++++ TASK INPUTS
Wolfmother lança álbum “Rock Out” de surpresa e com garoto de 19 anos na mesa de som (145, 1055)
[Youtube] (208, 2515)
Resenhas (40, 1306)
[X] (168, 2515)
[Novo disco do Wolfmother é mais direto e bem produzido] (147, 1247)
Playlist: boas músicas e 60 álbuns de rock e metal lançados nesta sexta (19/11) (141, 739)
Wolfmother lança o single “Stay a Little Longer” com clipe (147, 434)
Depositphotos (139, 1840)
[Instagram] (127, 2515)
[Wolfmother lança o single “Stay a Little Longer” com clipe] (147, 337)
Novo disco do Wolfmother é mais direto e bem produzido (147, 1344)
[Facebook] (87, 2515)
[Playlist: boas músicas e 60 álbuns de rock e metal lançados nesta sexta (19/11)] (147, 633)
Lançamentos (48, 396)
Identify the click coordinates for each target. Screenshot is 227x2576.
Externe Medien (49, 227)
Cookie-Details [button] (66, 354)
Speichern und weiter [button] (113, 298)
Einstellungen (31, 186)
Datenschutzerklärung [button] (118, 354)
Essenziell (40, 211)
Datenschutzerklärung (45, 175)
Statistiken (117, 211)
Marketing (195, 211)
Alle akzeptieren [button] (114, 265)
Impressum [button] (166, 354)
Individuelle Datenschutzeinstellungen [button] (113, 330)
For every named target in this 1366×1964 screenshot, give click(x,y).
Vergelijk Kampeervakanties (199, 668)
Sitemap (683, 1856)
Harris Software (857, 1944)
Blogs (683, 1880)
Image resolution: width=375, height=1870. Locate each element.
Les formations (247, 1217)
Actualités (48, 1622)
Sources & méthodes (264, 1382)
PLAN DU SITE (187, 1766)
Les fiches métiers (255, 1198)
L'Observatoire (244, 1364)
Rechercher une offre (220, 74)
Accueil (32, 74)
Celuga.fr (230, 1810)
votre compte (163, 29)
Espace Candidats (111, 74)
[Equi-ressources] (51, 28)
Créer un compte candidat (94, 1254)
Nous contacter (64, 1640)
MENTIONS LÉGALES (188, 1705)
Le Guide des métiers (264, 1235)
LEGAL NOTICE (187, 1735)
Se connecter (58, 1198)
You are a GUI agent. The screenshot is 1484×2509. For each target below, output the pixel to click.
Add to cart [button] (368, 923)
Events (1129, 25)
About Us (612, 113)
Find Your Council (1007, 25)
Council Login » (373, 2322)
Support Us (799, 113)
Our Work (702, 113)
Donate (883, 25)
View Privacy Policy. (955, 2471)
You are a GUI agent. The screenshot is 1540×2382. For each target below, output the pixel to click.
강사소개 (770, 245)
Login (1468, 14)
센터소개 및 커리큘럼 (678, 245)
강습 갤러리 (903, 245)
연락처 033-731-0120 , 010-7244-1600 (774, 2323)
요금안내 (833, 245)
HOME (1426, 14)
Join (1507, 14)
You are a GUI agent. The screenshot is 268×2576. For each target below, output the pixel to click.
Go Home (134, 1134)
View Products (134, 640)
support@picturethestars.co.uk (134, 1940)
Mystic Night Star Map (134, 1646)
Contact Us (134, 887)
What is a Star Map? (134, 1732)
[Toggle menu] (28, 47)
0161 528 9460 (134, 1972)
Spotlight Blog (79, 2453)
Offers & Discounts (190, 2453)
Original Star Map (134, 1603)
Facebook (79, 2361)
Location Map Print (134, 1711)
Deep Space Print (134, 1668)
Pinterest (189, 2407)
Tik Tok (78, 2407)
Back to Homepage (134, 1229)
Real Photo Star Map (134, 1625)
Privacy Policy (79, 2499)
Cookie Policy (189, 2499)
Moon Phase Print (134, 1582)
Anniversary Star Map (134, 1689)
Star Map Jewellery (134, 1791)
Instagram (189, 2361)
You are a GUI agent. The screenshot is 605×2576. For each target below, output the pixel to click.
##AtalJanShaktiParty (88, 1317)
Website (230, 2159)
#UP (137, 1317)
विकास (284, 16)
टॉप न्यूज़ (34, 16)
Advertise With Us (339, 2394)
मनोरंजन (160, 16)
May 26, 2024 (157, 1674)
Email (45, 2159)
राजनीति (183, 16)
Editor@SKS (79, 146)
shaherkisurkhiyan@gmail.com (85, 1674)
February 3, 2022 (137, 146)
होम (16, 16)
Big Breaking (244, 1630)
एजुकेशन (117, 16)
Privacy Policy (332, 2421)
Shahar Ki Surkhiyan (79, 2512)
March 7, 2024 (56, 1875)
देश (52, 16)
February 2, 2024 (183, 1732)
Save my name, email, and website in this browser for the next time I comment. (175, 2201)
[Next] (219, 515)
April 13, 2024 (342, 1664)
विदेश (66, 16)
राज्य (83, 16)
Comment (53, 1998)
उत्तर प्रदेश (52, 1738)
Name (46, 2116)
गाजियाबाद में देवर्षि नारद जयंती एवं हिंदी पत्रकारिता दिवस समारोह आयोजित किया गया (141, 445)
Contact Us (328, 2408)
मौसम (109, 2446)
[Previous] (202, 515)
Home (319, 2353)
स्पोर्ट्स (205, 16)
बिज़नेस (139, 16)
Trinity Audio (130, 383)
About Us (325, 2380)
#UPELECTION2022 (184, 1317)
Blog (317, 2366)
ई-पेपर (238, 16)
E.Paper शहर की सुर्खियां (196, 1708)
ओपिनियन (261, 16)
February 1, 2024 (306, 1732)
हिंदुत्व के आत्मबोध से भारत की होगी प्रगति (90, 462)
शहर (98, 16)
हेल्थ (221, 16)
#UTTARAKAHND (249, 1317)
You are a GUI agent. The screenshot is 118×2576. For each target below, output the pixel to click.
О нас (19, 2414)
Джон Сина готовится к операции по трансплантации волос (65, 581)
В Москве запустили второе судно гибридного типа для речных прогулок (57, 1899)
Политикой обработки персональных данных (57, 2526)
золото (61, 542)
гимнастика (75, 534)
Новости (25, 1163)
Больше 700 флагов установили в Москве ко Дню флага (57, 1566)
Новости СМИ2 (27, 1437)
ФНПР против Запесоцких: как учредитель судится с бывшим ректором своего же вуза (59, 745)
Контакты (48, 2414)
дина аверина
++++++++
**WHAT YOU NEED TO DO**
Copy out, exactly and alone, the lines of the entries above between the ones holding "Celuga.fr (230, 1810)" and "What is a Star Map? (134, 1732)", inclusive.

**WRITTEN ANSWER**
Celuga.fr (230, 1810)
votre compte (163, 29)
Espace Candidats (111, 74)
[Equi-ressources] (51, 28)
Créer un compte candidat (94, 1254)
Nous contacter (64, 1640)
MENTIONS LÉGALES (188, 1705)
Le Guide des métiers (264, 1235)
LEGAL NOTICE (187, 1735)
Se connecter (58, 1198)
You are a GUI agent. The screenshot is 1484×2509. For each target below, output the pixel to click.
Add to cart [button] (368, 923)
Events (1129, 25)
About Us (612, 113)
Find Your Council (1007, 25)
Council Login » (373, 2322)
Support Us (799, 113)
Our Work (702, 113)
Donate (883, 25)
View Privacy Policy. (955, 2471)
You are a GUI agent. The screenshot is 1540×2382. For each target below, output the pixel to click.
강사소개 (770, 245)
Login (1468, 14)
센터소개 및 커리큘럼 (678, 245)
강습 갤러리 (903, 245)
연락처 033-731-0120 , 010-7244-1600 (774, 2323)
요금안내 (833, 245)
HOME (1426, 14)
Join (1507, 14)
You are a GUI agent. The screenshot is 268×2576. For each target below, output the pixel to click.
Go Home (134, 1134)
View Products (134, 640)
support@picturethestars.co.uk (134, 1940)
Mystic Night Star Map (134, 1646)
Contact Us (134, 887)
What is a Star Map? (134, 1732)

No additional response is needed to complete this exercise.